O tópico, entendido como aquilo a respeito do que se fala, é, e deve ser, desenvolvido pelos interlocutores. Associando a ideia de tópico à de planejamento discursivo, podemos dizer que uma primeira dimensão do processo do planejamento do discurso é a do planejamento temático [...]. Mas, independentemente de ser o tema estabelecido "de fora para dentro", e não pelos interlocutores, a conversa sempre gira em torno de um assunto ou tema, condição indispensável para a coerência do produto da conversação, isto é, do texto conversacional.

O tópico discursivo ou temático é fator que interfere no desenrolar da conversa, aliás, o determina, conforme é possível verificar nas ponderações de Rodrigues (2003). A autora associa o planejamento da fala ou discurso ao planejamento de abordagem do tema a ser tratado pelos interlocutores, elemento preponderante para o estabelecimento da coerência na conversa.

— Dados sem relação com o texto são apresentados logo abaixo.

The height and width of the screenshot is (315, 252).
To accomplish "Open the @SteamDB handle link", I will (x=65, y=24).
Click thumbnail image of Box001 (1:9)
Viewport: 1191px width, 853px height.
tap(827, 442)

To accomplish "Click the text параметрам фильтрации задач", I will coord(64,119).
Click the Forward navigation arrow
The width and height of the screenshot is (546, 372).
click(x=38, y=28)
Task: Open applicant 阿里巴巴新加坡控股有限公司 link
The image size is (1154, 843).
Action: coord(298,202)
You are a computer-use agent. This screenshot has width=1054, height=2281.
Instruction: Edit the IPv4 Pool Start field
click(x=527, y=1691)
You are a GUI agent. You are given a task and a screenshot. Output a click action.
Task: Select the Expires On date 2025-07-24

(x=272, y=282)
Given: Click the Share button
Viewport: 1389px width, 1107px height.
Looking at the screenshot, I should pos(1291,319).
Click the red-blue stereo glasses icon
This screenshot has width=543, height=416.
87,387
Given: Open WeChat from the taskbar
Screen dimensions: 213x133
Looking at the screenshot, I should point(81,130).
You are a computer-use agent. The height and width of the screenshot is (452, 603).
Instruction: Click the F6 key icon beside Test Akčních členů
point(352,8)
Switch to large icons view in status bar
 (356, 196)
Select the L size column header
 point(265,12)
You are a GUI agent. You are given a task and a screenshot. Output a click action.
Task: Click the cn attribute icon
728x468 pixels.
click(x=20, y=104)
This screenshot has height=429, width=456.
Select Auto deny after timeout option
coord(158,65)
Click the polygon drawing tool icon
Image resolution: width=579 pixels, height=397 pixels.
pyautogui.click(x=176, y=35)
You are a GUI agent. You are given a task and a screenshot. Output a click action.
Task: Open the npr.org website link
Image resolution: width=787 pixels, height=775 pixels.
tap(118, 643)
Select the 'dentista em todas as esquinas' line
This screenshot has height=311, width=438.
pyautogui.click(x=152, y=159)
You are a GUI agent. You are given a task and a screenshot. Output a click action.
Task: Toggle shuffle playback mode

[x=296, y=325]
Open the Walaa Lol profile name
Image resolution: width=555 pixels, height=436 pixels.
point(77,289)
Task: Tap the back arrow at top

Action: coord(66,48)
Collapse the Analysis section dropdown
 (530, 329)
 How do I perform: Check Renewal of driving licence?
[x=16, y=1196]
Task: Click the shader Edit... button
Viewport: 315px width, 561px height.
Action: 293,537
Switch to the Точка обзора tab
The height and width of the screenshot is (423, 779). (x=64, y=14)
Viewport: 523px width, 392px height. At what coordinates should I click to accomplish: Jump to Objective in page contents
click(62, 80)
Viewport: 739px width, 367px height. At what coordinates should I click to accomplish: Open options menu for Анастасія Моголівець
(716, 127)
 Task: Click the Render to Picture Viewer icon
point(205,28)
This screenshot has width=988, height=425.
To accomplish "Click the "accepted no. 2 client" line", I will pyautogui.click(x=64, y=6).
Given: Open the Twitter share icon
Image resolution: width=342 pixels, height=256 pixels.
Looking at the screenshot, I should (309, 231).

Rodrigues (2003, p. 20) amplia a análise a respeito de planejamento na língua falada e afirma que

[...] se, na conversação espontânea, o tema pode sugerir algum grau de planejamento, dificilmente se pode falar em formulação verbal planejada (URBANO, 1990). A questão do planejamento discursivo é discutida por OCHS (1979), que fala de quatro níveis de planejamento no discurso de falantes cultos de inglês: falado não planejado, falado planejado, escrito não planejado escrito planejado. [...] Em termos mais gerais, a língua falada apresenta uma tendência para o não planejado, ou, ainda, com base nas ideias de OCHS, a língua falada é planejada localmente, isto é, constitui uma atividade administrada passo a passo.

A partir da análise de Rodrigues (2003), podemos perceber que, quando tratamos do planejamento da fala aliada a uma situação de uma entrevista de emprego, enquadraríamos esse evento discursivo oral, como falado planejado. Esse evento é, portanto, passível de ser reformulado ou reorganizado, no momento em que se realiza, para se obter um melhor desempenho verbal durante a entrevista. Nesse aspecto, a autora cita Ochs que alerta para o fato de a língua falada permitir o planejamento local, ou seja, instantâneo.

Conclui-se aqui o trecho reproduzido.